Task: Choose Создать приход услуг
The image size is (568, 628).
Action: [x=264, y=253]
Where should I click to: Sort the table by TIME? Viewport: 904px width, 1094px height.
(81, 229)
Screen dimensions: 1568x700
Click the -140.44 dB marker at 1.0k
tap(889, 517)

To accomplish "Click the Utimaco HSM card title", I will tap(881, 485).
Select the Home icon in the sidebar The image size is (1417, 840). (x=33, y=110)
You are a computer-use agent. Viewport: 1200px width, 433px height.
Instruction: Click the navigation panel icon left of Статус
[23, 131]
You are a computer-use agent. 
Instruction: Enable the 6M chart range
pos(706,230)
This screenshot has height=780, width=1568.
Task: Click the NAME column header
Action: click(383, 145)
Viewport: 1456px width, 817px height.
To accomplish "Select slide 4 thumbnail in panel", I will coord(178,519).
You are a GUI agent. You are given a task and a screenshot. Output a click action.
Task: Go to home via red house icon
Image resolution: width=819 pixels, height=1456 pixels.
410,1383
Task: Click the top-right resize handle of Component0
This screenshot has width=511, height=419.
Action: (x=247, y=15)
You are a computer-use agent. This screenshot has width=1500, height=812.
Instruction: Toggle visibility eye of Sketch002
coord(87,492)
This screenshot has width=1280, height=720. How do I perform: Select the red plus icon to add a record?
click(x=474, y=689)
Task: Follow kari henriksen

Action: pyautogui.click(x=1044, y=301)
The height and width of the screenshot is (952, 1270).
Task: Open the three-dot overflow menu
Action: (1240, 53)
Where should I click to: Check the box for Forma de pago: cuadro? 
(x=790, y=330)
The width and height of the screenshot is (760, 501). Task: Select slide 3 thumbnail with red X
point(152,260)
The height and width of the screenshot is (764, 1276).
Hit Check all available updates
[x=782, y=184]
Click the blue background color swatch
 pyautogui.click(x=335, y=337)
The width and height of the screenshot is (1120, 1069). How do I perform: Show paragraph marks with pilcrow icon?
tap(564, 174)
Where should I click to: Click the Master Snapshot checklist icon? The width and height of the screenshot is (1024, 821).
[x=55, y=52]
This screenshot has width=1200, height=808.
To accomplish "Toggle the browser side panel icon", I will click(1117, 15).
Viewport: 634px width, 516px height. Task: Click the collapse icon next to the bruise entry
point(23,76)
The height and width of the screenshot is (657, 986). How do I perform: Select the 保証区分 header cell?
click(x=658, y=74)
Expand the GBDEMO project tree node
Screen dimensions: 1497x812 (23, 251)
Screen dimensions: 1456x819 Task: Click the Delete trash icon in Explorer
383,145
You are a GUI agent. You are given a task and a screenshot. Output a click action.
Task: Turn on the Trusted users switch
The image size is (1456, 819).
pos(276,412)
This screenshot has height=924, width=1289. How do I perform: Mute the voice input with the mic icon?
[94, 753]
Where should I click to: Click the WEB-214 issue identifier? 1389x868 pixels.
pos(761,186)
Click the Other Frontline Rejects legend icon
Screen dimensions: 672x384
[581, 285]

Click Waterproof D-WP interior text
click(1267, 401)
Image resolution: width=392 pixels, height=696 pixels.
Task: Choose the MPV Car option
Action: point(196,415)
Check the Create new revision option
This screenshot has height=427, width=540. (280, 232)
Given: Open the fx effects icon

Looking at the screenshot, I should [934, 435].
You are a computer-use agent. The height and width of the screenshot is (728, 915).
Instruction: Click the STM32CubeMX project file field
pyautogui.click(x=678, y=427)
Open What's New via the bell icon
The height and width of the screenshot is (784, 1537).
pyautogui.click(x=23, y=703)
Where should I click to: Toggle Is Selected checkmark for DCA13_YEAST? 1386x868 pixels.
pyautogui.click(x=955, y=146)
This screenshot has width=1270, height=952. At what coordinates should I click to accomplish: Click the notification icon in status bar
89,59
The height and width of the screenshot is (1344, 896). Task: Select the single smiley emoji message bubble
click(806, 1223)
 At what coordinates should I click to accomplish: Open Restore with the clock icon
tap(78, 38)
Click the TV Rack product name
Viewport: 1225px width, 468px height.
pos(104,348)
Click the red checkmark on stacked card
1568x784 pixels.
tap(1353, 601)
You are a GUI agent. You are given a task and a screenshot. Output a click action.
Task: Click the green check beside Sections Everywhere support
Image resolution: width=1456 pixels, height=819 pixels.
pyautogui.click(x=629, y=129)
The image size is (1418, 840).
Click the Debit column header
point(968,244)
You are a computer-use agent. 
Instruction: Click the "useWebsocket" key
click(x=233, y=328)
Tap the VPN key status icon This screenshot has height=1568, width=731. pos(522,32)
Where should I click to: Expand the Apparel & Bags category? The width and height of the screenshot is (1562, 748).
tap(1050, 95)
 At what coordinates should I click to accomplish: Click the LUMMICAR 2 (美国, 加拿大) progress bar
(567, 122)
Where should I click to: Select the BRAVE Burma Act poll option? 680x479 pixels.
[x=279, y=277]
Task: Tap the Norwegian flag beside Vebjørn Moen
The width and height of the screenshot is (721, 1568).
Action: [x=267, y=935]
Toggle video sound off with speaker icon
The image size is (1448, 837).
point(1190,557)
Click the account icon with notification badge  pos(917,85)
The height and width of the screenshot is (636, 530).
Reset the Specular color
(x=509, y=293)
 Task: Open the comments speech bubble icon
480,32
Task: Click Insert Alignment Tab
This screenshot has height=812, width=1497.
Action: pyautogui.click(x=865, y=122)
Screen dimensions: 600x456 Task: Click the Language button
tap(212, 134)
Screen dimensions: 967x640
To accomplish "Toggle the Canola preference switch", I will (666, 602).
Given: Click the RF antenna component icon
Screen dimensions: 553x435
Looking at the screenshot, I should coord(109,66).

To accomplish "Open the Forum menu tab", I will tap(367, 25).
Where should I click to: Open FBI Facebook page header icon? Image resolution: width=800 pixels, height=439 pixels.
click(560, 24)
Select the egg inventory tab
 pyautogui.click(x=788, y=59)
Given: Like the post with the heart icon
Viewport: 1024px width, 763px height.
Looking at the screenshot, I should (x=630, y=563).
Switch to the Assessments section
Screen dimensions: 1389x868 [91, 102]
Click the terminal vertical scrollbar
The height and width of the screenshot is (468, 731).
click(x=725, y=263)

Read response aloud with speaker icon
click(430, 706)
────
Reproduce every one of the records above word for word, keeping each line in its original order.

Result
Task: Choose Создать приход услуг
The image size is (568, 628).
Action: [x=264, y=253]
Where should I click to: Sort the table by TIME? Viewport: 904px width, 1094px height.
(81, 229)
Screen dimensions: 1568x700
Click the -140.44 dB marker at 1.0k
tap(889, 517)

To accomplish "Click the Utimaco HSM card title", I will tap(881, 485).
Select the Home icon in the sidebar The image size is (1417, 840). (x=33, y=110)
You are a computer-use agent. Viewport: 1200px width, 433px height.
Instruction: Click the navigation panel icon left of Статус
[23, 131]
You are a computer-use agent. 
Instruction: Enable the 6M chart range
pos(706,230)
This screenshot has height=780, width=1568.
Task: Click the NAME column header
Action: click(383, 145)
Viewport: 1456px width, 817px height.
To accomplish "Select slide 4 thumbnail in panel", I will coord(178,519).
You are a GUI agent. You are given a task and a screenshot. Output a click action.
Task: Go to home via red house icon
Image resolution: width=819 pixels, height=1456 pixels.
410,1383
Task: Click the top-right resize handle of Component0
This screenshot has width=511, height=419.
Action: (x=247, y=15)
You are a computer-use agent. This screenshot has width=1500, height=812.
Instruction: Toggle visibility eye of Sketch002
coord(87,492)
This screenshot has width=1280, height=720. How do I perform: Select the red plus icon to add a record?
click(x=474, y=689)
Task: Follow kari henriksen

Action: pyautogui.click(x=1044, y=301)
The height and width of the screenshot is (952, 1270).
Task: Open the three-dot overflow menu
Action: (1240, 53)
Where should I click to: Check the box for Forma de pago: cuadro? 
(x=790, y=330)
The width and height of the screenshot is (760, 501). Task: Select slide 3 thumbnail with red X
point(152,260)
The height and width of the screenshot is (764, 1276).
Hit Check all available updates
[x=782, y=184]
Click the blue background color swatch
 pyautogui.click(x=335, y=337)
The width and height of the screenshot is (1120, 1069). How do I perform: Show paragraph marks with pilcrow icon?
tap(564, 174)
Where should I click to: Click the Master Snapshot checklist icon? The width and height of the screenshot is (1024, 821).
[x=55, y=52]
This screenshot has width=1200, height=808.
To accomplish "Toggle the browser side panel icon", I will click(1117, 15).
Viewport: 634px width, 516px height. Task: Click the collapse icon next to the bruise entry
point(23,76)
The height and width of the screenshot is (657, 986). How do I perform: Select the 保証区分 header cell?
click(x=658, y=74)
Expand the GBDEMO project tree node
Screen dimensions: 1497x812 (23, 251)
Screen dimensions: 1456x819 Task: Click the Delete trash icon in Explorer
383,145
You are a GUI agent. You are given a task and a screenshot. Output a click action.
Task: Turn on the Trusted users switch
The image size is (1456, 819).
pos(276,412)
This screenshot has height=924, width=1289. How do I perform: Mute the voice input with the mic icon?
[94, 753]
Where should I click to: Click the WEB-214 issue identifier? 1389x868 pixels.
pos(761,186)
Click the Other Frontline Rejects legend icon
Screen dimensions: 672x384
[581, 285]

Click Waterproof D-WP interior text
click(1267, 401)
Image resolution: width=392 pixels, height=696 pixels.
Task: Choose the MPV Car option
Action: point(196,415)
Check the Create new revision option
This screenshot has height=427, width=540. (280, 232)
Given: Open the fx effects icon

Looking at the screenshot, I should [934, 435].
You are a computer-use agent. The height and width of the screenshot is (728, 915).
Instruction: Click the STM32CubeMX project file field
pyautogui.click(x=678, y=427)
Open What's New via the bell icon
The height and width of the screenshot is (784, 1537).
pyautogui.click(x=23, y=703)
Where should I click to: Toggle Is Selected checkmark for DCA13_YEAST? 1386x868 pixels.
pyautogui.click(x=955, y=146)
This screenshot has width=1270, height=952. At what coordinates should I click to accomplish: Click the notification icon in status bar
89,59
The height and width of the screenshot is (1344, 896). Task: Select the single smiley emoji message bubble
click(806, 1223)
 At what coordinates should I click to accomplish: Open Restore with the clock icon
tap(78, 38)
Click the TV Rack product name
Viewport: 1225px width, 468px height.
pos(104,348)
Click the red checkmark on stacked card
1568x784 pixels.
tap(1353, 601)
You are a GUI agent. You are given a task and a screenshot. Output a click action.
Task: Click the green check beside Sections Everywhere support
Image resolution: width=1456 pixels, height=819 pixels.
pyautogui.click(x=629, y=129)
The image size is (1418, 840).
Click the Debit column header
point(968,244)
You are a computer-use agent. 
Instruction: Click the "useWebsocket" key
click(x=233, y=328)
Tap the VPN key status icon This screenshot has height=1568, width=731. pos(522,32)
Where should I click to: Expand the Apparel & Bags category? The width and height of the screenshot is (1562, 748).
tap(1050, 95)
 At what coordinates should I click to accomplish: Click the LUMMICAR 2 (美国, 加拿大) progress bar
(567, 122)
Where should I click to: Select the BRAVE Burma Act poll option? 680x479 pixels.
[x=279, y=277]
Task: Tap the Norwegian flag beside Vebjørn Moen
The width and height of the screenshot is (721, 1568).
Action: [x=267, y=935]
Toggle video sound off with speaker icon
The image size is (1448, 837).
point(1190,557)
Click the account icon with notification badge  pos(917,85)
The height and width of the screenshot is (636, 530).
Reset the Specular color
(x=509, y=293)
 Task: Open the comments speech bubble icon
480,32
Task: Click Insert Alignment Tab
This screenshot has height=812, width=1497.
Action: pyautogui.click(x=865, y=122)
Screen dimensions: 600x456 Task: Click the Language button
tap(212, 134)
Screen dimensions: 967x640
To accomplish "Toggle the Canola preference switch", I will (666, 602).
Given: Click the RF antenna component icon
Screen dimensions: 553x435
Looking at the screenshot, I should coord(109,66).

To accomplish "Open the Forum menu tab", I will tap(367, 25).
Where should I click to: Open FBI Facebook page header icon? Image resolution: width=800 pixels, height=439 pixels.
click(560, 24)
Select the egg inventory tab
 pyautogui.click(x=788, y=59)
Given: Like the post with the heart icon
Viewport: 1024px width, 763px height.
Looking at the screenshot, I should (x=630, y=563).
Switch to the Assessments section
Screen dimensions: 1389x868 [91, 102]
Click the terminal vertical scrollbar
The height and width of the screenshot is (468, 731).
click(x=725, y=263)

Read response aloud with speaker icon
click(430, 706)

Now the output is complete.